J'ai entamé le cycle Pierre Siniac avec Sous l'aile noire des rapaces, un pur chef-d'oeuvre à la lisière du récit d'aventures, de l'épopée historique et du roman noir. Sous le charme d'une écriture riche, cocasse et cruelle, je me procurai Femmes blafardes. L'oeuvre matrice du polar bien acide, genre de prédilection de son auteur, qu'il a souvent revisité au gré de sa carrière d'écrivain méconnu (une injustice à réparer). Au delà de ses travaux couchés sur plusieurs centaines de feuillets, Siniac s'est également illustré dans le recueil de nouvelles où le macabre le dispute à l'ironie. Parmi lesquels Reflets changeants sur mare de sang, qui signe donc ma troisième excursion en terres "Sinaciennes".

C'est un peu le principe, on aura forcément sa préférence sur les sept petites histoires concoctées avec imagination (et pas mal de sadisme). Mon écueil paradoxalement sera que certaines chutes peuvent devenir redondantes à partir du moment où l'on a perçu le désamour de l'écrivain envers ses personnages. Cette réserve mise à part, les petites fables furent rapidement dévorées. Souvent écrites à la première personne (quoique la focalisation peut changer), le style est évidemment beaucoup plus concentré, et les stratagèmes cristallins jusqu'à ce qu'un élément imprévu (insolite plutôt) vienne embrouiller le tout. Trois d'entre elles reposent sur le canevas du tel est pris qui croyait prendre, d'où un sentiment de répétition derrière le plaisir à voir le piège tordu se refermer sur nos protagonistes.
Les bonnes surprises sont principalement celles qui poussent le bouchon le plus loin en termes d'humour noir. Elles fonctionnent très bien parce qu'elles sont toutes diablement humaines. Shadenfreude peut reposer sur une formule vue et revue, mais le ton et la chute en font une sacrée comédie noire. Dans un style plus empathique, le coup de patte du chat Bouboule est surtout un coup de griffe qui utilise le registre mignonnet pour mieux le retourner contre son petit monde. Derrière cela, le pauvre petit tueur à la face de cul de singe (la plus longue des nouvelles) retrouve la verve de ses prédécesseurs pour une mésaventure excentrique et mortelle. Les Vautours est la plus courte du lot, elle pourrait donc logiquement concourir au titre de la meilleure farce macabre. Sur ce terrain, elle est totalement odieuse par conséquent irrésistible. Je garde malgré tout une petite préférence pour la première nouvelle (qui donne son titre à l'ouvrage), un joli numéro d'équilibriste entre noirceur, tendresse et décalage. Une petite perle d'originalité.

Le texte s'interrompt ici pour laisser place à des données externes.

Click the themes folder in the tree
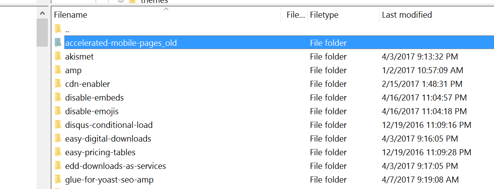The height and width of the screenshot is (189, 494). click(x=154, y=2)
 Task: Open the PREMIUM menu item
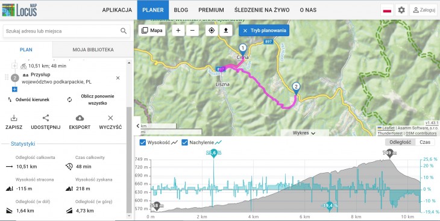tap(211, 10)
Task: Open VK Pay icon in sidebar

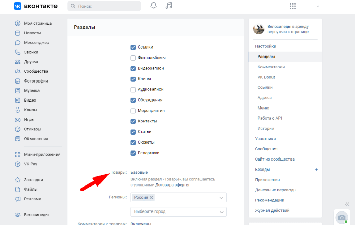Action: pyautogui.click(x=18, y=164)
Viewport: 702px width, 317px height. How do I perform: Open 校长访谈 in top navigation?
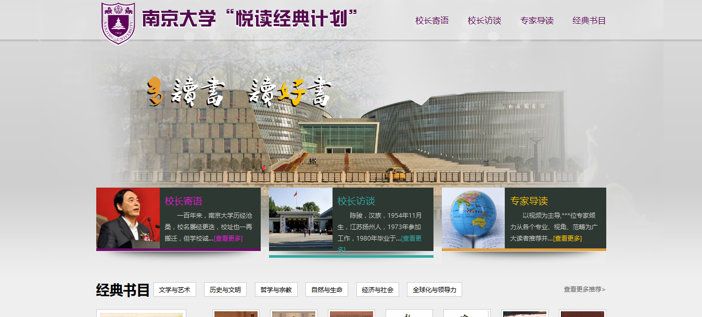(x=484, y=21)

L'ensemble se lit en une journée, c'est toujours relevé, méchant et bien écrit. le format se prête idéalement à de petites lectures pour titiller l'esprit pervers qui rôde en nous. Et comme Pierre Siniac n'est pas le dernier à envoyer ses personnages au casse-pipe, Reflets changeants sur mare de sang a tout de cet exutoire. Il renvoie à ces moments où l'on se réjouit du malheur d'un autre, de la chute d'un athlète en pleine performance à l'arrêt cardiaque de la belle-mère en passant par la dégringolade d'un handicapé moteur dans l'escalier. Si vous goûtez à ce genre de mauvais esprit, vous savez ce qui vous reste à lire.